Comparison of the protein fractions of raw, dry-fried and boiled WNs via SDS-PAGE and 2DE
The protein fractions of dry-fried (3.4 mg/mL) and boiled (17.0 mg/mL) WN extracts were compared with those of raw (4.4 mg/mL) WNs using SDS-PAGE. The protein bands corresponding to raw WNs were 9, 16, 28, 52, 58, and 64 kDa. The patterns of each WN protein differed depending on the cooking method. The intensity of the 9-kDa (likely Jug r 3) and 16-kDa (likely Jug r 1) protein bands were enhanced by boiling. In contrast, the intensity of the 52- and 64-kDa protein bands almost completely disappeared with boiling. In addition, the intensity of the 9-kDa protein band was enhanced, whereas that of the 16-kDa protein band was reduced, by dry-frying. However, the intensity of the 28-kDa protein band was unchanged and a 58-kDa protein band was newly presented with boiling. Notably, the intensity of the protein band corresponding to Jug r 3 was enhanced by all treatments (Fig. 2). When we compared the 2DE protein profiles of raw, dry-fried and boiled WNs, we found that most protein spots dispersed after dry-frying. However, protein spots both dissolved and appeared spontaneously with boiling (Fig. 3).
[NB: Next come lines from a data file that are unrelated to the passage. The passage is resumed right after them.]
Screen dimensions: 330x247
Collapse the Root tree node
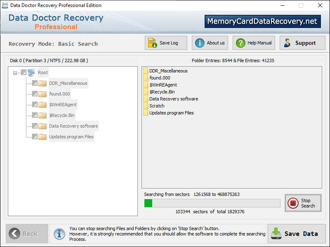[x=15, y=72]
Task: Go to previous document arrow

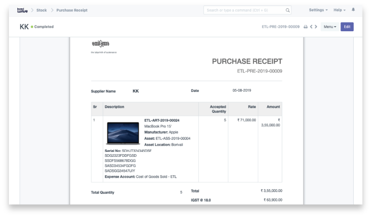Action: (311, 27)
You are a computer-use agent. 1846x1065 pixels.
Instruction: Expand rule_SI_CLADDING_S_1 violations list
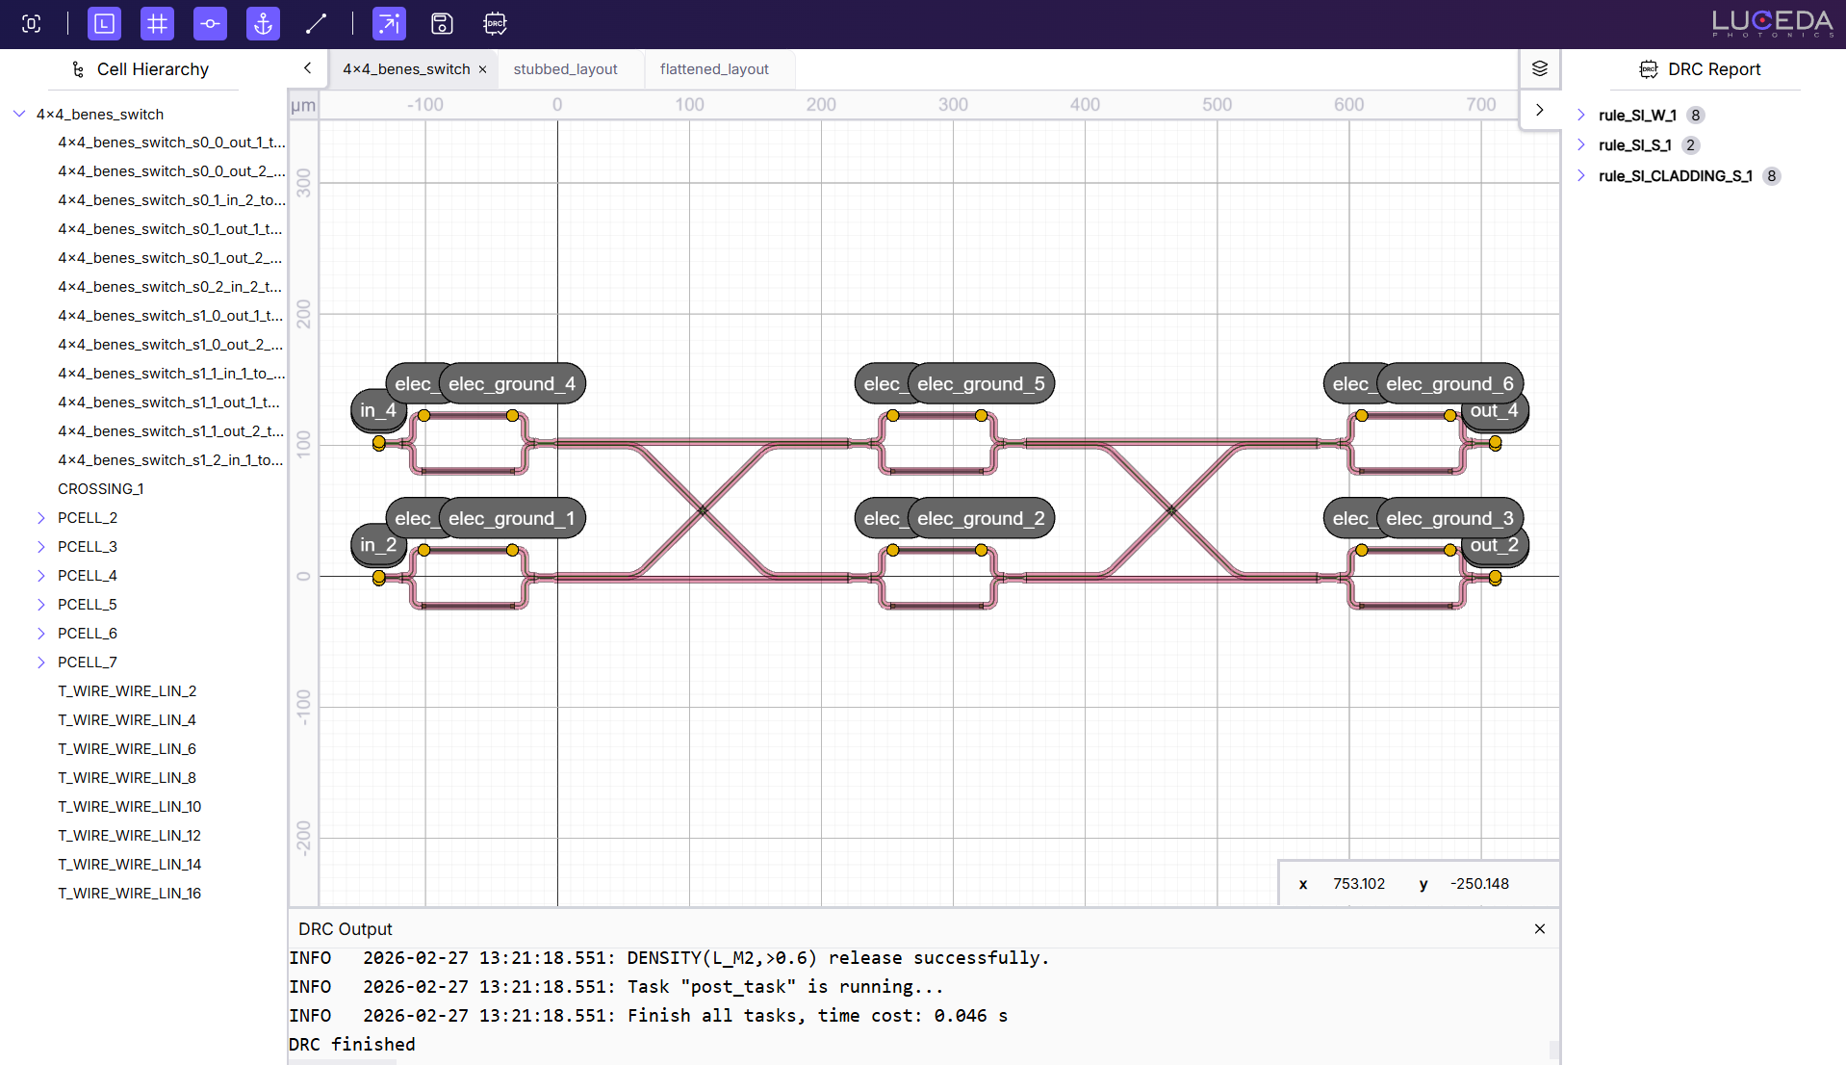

IgE reactivity of each WN extract based on immunoblotting analysis
An immunoblotting analysis was conducted to examine IgE reactivity toward raw WNs using serum samples from the 6 patients with a clinical WN allergy (Patient Nos. 1, 5, 7, 8, 10, and 12; Table 1). The serum samples of 5 out of 6 participants (83.3%) reacted with the 52-kDa protein bands, and those of 4 out of 6 participants (66.7%) reacted with the 16- (likely Jug r 1) and 28-kDa protein bands, respectively, whereas none of the participants had reactions to the 9-kDa protein band, which we suggest was Jug r 3 (Table 1 and Fig. 4).
Meanwhile, to investigate the cooked WN extracts with IgE-binding capacity, a 2D immunoblotting analysis was performed using the pooled sera of the WN-sensitized patients (Patient Nos. 1–20; Table 1). The results confirmed the presence of different binding patterns among children who consumed cooked WNs (Fig. 5).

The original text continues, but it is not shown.